▸ **EXERCISE PROMPT**
Go through the lines below and copy each one that holds the string "مدیریت".

Records from a dataset
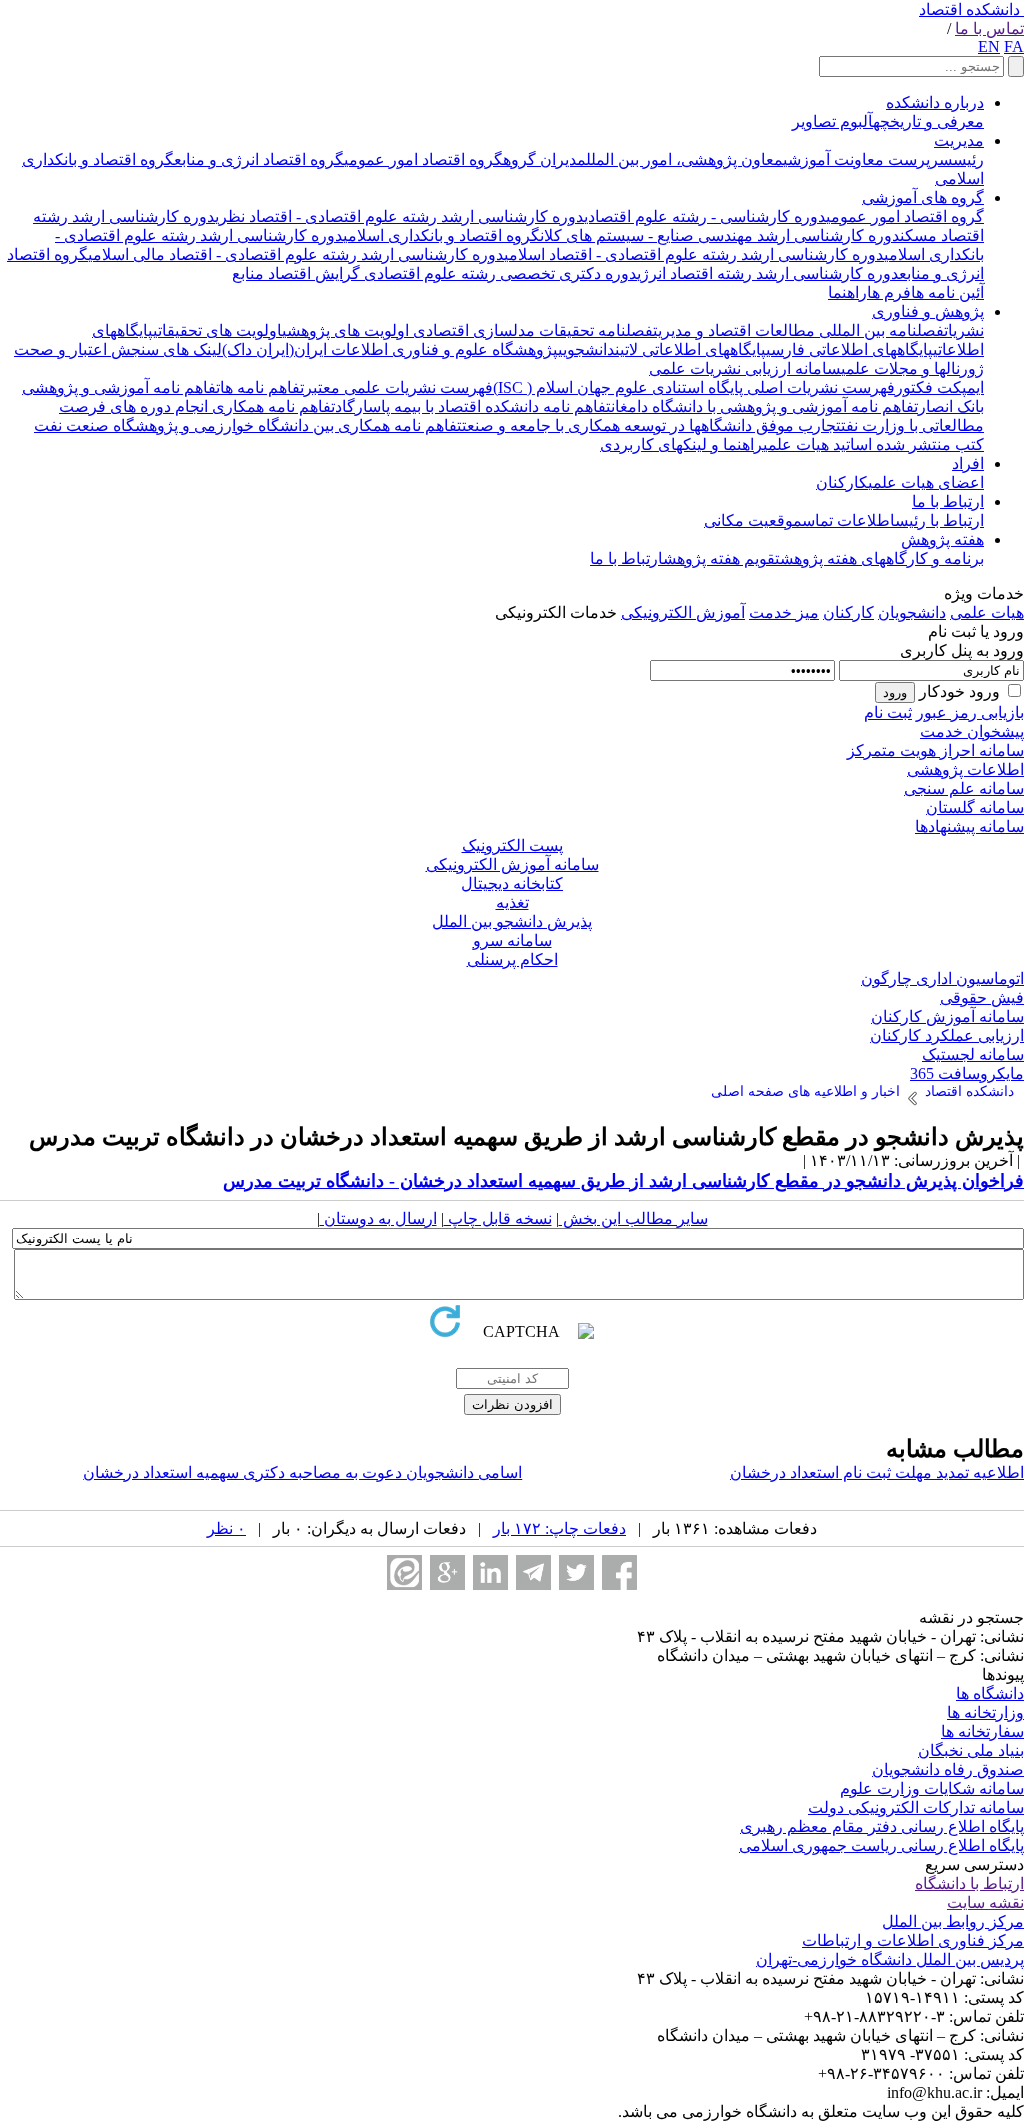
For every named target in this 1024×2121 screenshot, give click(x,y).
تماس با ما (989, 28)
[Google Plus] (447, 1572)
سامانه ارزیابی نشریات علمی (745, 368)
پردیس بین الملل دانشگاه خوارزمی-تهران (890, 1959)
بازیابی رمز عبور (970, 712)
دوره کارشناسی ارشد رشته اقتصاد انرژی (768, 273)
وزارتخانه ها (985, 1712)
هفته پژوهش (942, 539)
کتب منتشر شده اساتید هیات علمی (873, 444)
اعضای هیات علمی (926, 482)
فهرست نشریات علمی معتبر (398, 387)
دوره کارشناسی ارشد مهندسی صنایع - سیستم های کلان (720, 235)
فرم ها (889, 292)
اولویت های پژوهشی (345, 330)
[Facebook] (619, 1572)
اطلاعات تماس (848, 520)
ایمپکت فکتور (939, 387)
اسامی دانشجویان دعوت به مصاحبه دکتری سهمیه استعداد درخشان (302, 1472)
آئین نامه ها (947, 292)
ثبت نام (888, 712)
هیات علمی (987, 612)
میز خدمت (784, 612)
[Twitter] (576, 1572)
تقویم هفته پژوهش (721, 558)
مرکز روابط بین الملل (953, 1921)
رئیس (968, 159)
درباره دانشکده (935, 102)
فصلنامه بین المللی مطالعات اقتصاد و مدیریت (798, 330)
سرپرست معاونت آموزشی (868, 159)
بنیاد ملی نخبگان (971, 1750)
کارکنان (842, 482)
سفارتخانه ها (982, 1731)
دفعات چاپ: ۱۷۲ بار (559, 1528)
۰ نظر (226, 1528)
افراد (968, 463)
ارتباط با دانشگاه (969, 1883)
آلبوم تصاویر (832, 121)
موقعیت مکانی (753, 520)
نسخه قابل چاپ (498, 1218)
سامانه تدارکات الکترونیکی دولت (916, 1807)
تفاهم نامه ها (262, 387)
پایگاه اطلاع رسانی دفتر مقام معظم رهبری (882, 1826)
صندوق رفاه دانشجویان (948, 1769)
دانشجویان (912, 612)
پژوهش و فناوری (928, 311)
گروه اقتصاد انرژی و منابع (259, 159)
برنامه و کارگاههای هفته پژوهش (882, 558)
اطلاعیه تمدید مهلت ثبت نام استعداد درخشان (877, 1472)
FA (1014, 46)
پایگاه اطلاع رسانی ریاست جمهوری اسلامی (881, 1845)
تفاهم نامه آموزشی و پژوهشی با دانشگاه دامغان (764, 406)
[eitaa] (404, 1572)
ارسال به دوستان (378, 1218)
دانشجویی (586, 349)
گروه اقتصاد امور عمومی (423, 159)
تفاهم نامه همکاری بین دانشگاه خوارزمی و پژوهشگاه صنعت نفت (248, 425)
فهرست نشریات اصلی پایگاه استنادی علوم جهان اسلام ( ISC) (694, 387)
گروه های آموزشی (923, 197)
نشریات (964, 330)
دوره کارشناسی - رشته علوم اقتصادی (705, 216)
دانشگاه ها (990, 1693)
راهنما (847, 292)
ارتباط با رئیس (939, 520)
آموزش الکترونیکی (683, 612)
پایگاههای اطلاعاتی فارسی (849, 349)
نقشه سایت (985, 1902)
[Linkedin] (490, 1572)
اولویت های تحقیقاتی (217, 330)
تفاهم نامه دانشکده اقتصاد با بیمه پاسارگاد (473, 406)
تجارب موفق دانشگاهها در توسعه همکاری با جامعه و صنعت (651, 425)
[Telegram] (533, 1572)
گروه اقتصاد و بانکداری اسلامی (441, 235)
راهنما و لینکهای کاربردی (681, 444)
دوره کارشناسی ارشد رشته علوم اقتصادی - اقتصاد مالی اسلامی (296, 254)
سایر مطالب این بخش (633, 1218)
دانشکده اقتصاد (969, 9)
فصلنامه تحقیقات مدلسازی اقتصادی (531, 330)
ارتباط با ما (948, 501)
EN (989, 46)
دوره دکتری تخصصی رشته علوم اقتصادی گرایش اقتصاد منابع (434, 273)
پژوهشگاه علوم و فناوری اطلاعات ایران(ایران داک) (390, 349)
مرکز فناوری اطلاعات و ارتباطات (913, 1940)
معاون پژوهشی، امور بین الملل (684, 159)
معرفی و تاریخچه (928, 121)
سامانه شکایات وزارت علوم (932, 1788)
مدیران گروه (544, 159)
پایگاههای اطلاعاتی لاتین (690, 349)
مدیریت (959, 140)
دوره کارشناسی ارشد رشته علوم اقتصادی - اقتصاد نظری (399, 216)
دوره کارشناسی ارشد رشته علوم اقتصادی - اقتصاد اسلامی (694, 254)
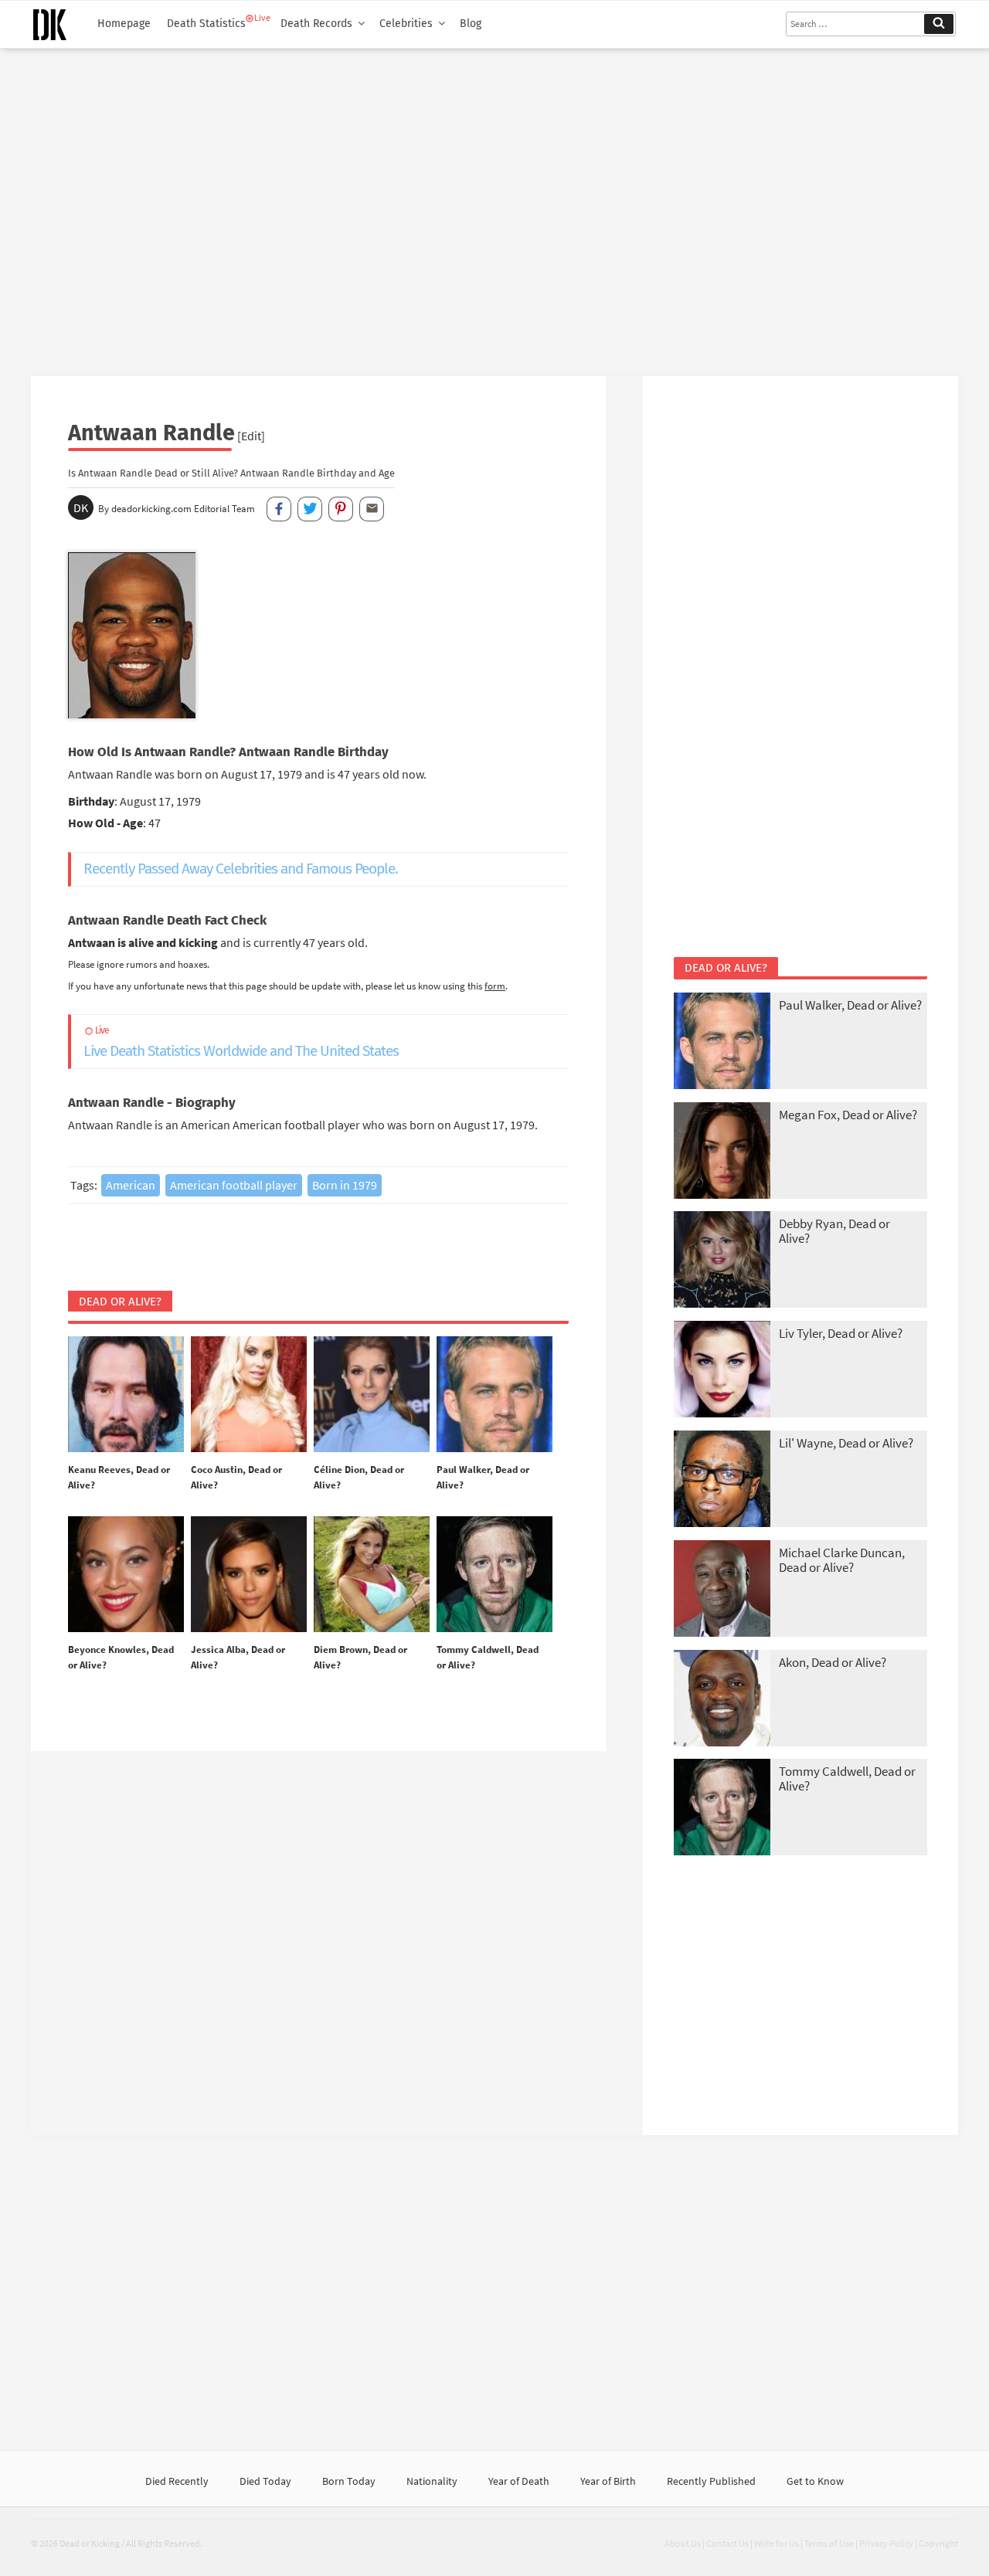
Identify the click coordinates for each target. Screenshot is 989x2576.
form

▸ **ANSWER SECTION**
فصلنامه بین المللی مطالعات اقتصاد و مدیریت (798, 330)
مدیریت (959, 140)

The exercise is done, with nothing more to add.